What you should do>
With "computer" as the search word, show every line of the material that has it.

Study material: Begin

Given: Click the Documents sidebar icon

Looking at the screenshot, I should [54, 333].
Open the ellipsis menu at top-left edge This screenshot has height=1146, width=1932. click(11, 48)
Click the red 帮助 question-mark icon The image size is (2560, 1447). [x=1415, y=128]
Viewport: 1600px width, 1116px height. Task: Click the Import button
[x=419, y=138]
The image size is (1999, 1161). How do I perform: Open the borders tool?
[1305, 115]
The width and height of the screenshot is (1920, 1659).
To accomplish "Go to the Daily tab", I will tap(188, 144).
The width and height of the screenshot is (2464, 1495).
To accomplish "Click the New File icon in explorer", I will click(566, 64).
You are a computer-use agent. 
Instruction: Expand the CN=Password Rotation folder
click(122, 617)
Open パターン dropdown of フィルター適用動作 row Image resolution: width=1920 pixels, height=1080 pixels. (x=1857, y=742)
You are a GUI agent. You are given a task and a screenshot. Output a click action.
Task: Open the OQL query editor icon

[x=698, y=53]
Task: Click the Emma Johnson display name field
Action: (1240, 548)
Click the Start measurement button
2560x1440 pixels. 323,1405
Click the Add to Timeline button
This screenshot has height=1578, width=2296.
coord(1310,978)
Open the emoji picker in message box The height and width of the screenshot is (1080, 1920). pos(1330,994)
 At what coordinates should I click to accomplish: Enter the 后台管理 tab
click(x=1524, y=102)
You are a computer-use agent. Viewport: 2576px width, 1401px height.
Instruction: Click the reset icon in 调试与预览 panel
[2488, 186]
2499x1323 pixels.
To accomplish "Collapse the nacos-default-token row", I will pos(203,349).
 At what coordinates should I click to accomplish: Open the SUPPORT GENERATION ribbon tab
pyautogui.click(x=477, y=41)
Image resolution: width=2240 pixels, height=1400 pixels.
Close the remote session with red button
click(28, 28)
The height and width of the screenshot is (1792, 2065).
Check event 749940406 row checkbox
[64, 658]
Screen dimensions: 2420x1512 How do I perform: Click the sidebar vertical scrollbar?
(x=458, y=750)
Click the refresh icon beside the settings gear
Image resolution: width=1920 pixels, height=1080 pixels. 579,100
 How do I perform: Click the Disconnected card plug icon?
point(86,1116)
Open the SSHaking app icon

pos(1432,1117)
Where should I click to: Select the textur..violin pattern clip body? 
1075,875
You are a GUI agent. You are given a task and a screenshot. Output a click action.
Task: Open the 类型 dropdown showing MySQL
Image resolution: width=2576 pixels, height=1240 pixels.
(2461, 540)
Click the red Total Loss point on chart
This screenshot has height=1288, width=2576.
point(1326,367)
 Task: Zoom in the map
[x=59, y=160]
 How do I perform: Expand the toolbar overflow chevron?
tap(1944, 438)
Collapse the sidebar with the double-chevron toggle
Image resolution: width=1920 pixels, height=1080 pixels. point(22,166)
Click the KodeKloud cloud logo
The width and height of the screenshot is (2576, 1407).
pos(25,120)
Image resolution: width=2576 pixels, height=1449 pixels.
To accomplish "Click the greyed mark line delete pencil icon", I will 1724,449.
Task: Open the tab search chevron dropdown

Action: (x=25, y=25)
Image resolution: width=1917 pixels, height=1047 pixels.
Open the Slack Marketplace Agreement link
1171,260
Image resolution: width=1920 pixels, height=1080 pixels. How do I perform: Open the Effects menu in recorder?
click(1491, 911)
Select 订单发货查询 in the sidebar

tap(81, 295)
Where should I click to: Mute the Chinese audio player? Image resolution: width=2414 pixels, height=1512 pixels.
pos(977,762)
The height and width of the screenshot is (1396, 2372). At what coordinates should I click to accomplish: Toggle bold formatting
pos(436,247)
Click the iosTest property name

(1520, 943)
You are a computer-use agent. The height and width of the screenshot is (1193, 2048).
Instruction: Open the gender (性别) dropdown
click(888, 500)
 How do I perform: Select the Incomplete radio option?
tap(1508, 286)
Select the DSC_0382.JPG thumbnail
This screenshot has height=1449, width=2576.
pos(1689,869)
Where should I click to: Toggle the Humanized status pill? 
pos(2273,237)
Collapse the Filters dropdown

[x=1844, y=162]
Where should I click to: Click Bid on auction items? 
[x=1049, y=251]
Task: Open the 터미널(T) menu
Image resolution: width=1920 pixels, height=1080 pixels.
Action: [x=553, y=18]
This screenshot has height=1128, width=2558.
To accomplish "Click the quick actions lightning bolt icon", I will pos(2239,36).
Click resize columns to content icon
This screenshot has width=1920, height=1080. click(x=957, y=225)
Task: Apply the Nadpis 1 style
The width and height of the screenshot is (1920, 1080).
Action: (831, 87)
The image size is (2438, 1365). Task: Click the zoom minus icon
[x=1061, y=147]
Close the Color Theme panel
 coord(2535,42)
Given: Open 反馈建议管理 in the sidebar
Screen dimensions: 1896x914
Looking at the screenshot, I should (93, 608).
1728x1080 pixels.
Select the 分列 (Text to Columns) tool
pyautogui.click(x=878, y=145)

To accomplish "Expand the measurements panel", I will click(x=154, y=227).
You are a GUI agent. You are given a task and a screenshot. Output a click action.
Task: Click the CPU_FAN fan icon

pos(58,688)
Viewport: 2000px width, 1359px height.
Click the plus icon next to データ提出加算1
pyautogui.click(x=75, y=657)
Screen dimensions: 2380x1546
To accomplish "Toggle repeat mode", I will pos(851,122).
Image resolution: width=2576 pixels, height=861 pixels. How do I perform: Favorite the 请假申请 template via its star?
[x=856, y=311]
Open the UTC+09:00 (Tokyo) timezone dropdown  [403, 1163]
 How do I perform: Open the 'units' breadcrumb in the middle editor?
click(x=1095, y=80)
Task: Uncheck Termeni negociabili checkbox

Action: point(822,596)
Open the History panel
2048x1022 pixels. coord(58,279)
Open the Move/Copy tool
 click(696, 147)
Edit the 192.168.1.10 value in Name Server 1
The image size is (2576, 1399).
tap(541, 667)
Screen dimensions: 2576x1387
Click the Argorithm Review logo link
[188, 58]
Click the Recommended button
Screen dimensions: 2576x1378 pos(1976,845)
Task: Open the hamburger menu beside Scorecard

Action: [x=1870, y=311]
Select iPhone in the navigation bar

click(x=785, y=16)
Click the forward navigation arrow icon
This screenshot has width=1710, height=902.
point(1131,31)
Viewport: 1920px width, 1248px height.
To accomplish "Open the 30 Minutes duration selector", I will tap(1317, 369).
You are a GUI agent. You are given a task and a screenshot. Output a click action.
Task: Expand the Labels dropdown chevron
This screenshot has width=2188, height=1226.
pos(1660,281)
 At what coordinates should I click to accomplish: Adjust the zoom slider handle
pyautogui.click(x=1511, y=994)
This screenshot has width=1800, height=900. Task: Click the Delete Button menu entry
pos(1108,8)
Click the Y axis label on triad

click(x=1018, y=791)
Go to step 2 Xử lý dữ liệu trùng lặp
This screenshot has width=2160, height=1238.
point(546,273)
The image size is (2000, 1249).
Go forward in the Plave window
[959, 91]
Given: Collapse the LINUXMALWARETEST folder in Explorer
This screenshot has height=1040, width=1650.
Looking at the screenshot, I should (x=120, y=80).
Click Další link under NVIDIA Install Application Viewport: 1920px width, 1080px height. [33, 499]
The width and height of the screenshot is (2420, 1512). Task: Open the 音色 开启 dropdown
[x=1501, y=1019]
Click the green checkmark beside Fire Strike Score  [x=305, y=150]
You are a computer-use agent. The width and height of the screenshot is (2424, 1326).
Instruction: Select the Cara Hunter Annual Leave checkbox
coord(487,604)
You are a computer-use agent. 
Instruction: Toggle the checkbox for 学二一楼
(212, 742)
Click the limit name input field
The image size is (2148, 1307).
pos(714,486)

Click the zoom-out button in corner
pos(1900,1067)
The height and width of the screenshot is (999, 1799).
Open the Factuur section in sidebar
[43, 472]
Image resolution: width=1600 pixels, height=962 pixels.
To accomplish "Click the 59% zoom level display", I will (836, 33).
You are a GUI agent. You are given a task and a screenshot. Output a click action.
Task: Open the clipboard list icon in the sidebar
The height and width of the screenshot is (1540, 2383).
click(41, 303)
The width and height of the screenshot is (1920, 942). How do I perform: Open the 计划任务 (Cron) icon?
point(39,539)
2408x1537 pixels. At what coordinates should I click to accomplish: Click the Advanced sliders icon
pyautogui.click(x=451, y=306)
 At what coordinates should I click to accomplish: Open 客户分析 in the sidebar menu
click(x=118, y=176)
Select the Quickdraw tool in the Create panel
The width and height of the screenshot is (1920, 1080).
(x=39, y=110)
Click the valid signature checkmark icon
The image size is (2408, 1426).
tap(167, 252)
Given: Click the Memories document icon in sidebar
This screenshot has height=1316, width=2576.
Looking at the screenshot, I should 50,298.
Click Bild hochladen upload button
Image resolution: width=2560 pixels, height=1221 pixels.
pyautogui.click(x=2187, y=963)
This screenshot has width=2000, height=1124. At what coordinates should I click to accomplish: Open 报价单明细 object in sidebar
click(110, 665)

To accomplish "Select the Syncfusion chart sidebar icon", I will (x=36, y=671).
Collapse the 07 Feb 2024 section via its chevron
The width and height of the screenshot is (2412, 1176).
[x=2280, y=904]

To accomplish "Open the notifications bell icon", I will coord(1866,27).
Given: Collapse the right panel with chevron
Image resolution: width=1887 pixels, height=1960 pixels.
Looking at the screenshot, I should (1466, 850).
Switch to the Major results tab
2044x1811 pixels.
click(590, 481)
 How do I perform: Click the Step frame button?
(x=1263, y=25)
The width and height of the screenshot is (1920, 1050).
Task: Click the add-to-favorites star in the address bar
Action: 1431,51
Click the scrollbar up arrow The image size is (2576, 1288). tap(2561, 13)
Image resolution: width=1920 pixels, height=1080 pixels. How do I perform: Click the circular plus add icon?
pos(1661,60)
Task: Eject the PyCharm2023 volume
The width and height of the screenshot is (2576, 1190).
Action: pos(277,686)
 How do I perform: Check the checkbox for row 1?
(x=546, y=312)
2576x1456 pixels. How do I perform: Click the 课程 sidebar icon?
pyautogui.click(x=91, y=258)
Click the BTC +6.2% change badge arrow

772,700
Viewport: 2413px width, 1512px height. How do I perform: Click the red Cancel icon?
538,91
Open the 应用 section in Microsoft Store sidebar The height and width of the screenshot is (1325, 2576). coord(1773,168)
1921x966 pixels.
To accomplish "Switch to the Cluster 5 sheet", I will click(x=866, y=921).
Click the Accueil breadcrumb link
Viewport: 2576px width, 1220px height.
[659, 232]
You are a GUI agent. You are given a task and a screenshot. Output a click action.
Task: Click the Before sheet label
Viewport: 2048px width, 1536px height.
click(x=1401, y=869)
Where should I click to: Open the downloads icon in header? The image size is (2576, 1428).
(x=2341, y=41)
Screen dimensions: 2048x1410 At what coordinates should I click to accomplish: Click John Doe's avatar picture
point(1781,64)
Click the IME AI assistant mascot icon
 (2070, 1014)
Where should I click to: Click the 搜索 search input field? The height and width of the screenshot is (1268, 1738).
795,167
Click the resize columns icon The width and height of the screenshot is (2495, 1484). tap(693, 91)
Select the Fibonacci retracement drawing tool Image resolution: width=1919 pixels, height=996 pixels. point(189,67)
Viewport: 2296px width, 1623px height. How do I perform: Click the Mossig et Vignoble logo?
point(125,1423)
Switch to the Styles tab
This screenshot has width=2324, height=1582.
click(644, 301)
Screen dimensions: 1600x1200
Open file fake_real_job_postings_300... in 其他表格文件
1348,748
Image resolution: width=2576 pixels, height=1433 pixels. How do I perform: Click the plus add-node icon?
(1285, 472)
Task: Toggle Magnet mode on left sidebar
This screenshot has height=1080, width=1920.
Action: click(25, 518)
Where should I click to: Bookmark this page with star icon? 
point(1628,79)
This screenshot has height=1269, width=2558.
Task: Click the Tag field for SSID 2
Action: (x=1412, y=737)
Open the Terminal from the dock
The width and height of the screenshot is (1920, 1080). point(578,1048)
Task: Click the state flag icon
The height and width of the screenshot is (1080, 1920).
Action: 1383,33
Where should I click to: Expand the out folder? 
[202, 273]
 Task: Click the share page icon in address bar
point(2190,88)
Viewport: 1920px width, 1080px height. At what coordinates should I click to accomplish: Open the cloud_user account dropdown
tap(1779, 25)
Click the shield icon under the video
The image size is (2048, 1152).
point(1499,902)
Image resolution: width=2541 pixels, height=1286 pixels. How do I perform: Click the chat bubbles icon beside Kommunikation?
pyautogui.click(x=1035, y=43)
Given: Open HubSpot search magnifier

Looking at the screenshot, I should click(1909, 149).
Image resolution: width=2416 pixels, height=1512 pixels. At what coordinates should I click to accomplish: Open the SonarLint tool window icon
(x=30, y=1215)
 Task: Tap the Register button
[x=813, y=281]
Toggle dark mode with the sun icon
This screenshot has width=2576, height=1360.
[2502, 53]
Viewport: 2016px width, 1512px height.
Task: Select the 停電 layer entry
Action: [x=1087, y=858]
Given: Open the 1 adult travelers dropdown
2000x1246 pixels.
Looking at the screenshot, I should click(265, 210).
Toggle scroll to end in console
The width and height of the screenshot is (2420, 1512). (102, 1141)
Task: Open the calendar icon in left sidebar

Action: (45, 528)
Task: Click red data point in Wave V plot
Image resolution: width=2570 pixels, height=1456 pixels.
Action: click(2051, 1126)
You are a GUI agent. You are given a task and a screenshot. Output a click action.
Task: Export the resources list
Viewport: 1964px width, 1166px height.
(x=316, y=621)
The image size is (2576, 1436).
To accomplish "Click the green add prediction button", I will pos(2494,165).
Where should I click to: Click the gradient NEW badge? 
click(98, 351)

Study material: End

Answer>
You are a computer-use agent. 
You are a computer-use agent. Viewport: 2576px width, 1401px height.
You are a computer-use agent. The height and width of the screenshot is (1193, 2048).
You are a computer-use agent. The width and height of the screenshot is (2424, 1326).
You are a computer-use agent. 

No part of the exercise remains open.